Hicks and four other accomplices would allegedly pose as Drug Enforcement Administration task force officers, prepare false search warrants to gain entry to stash houses of known drug dealers, confiscate drugs, money, and other valuables, and then take the drugs to another dealer to be sold, according to authorities.
The profits were split among the people involved in the scheme, officials said. Hicks is the only member of the group that has yet to stand trial for these charges, officials said.
Hicks was charged with RICO conspiracy, narcotics conspiracy, extortion conspiracy, possession of a firearm in furtherance of a narcotics conspiracy and theft of government funds.
He was found in Detroit and taken into federal custody without incident.

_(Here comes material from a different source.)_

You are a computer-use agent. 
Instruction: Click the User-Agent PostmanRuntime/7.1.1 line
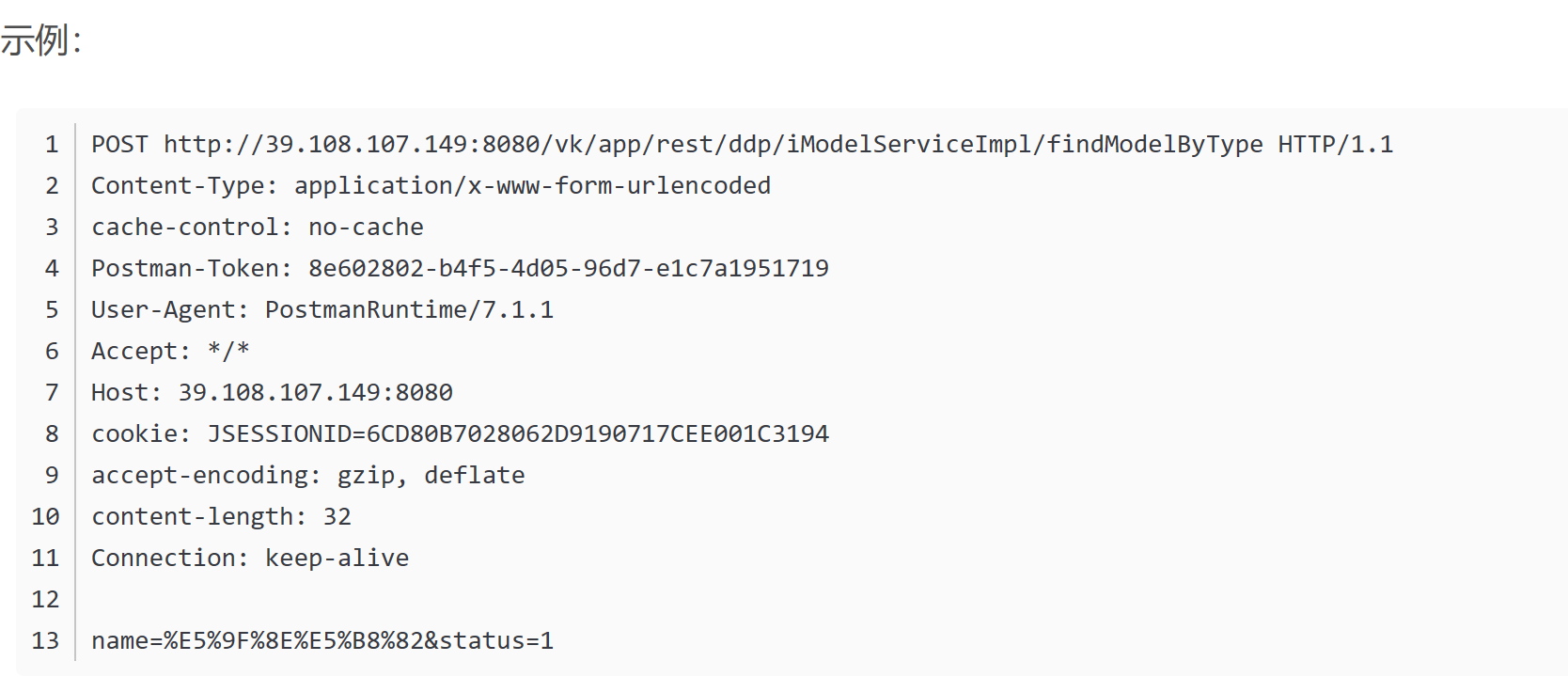point(321,310)
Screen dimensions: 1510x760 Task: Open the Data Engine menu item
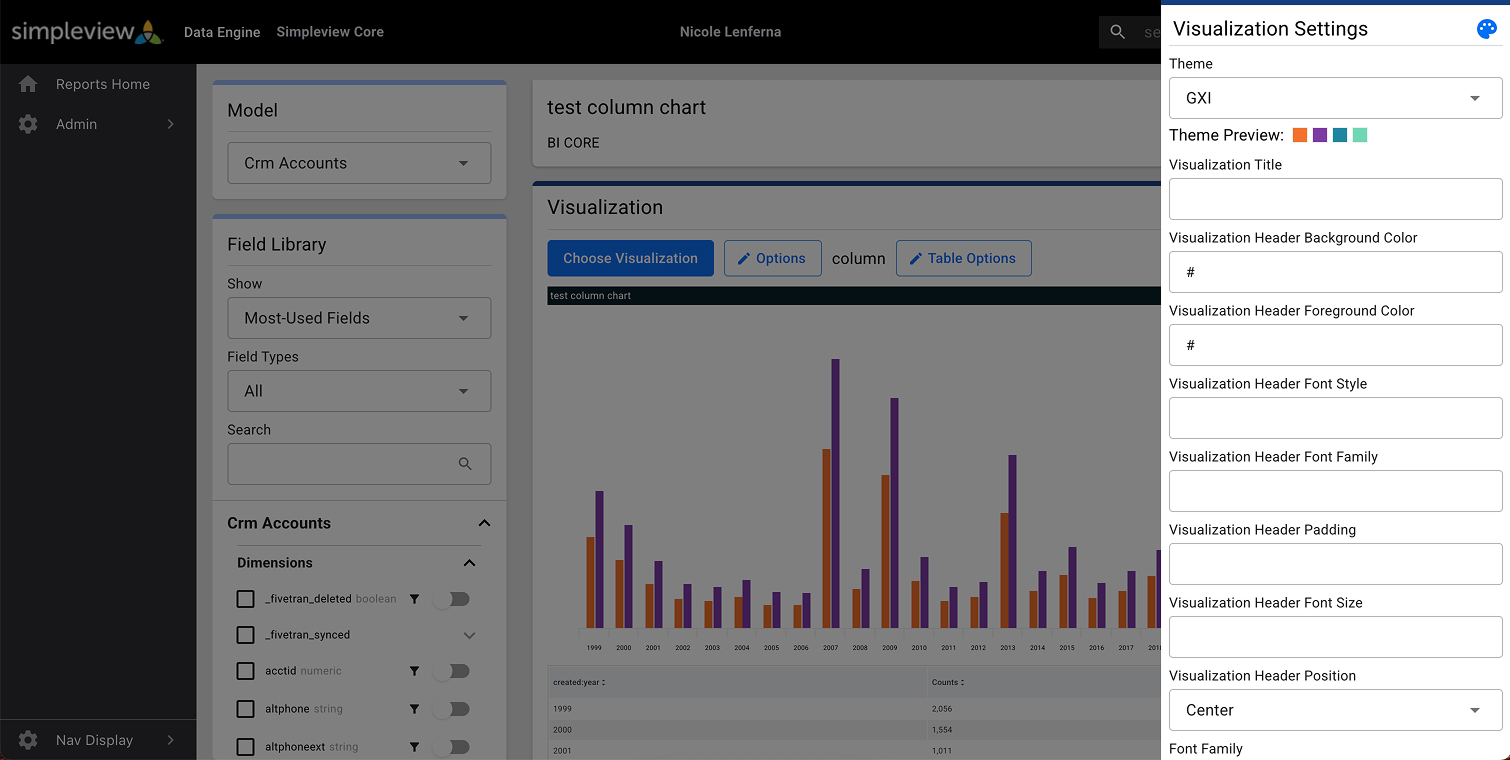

Hicks appeared Tuesday afternoon before Executive Magistrate Judge R. Steven Whalen in the United States District Court of Eastern Michigan and was ordered to be held pending his next court appearance in Chicago.
Hicks was scheduled to appear for trial on June 9, 2003, but he failed to appear, officials said. A bench warrant for his arrest was issued the same day by the United States District Court, the Northern District of Illinois and the Eastern Division.
Hicks was arrested by the FBI Detroit Violent Crime Taskforce, which is made up of FBI special agents and members of several Metro Detroit law enforcement agencies.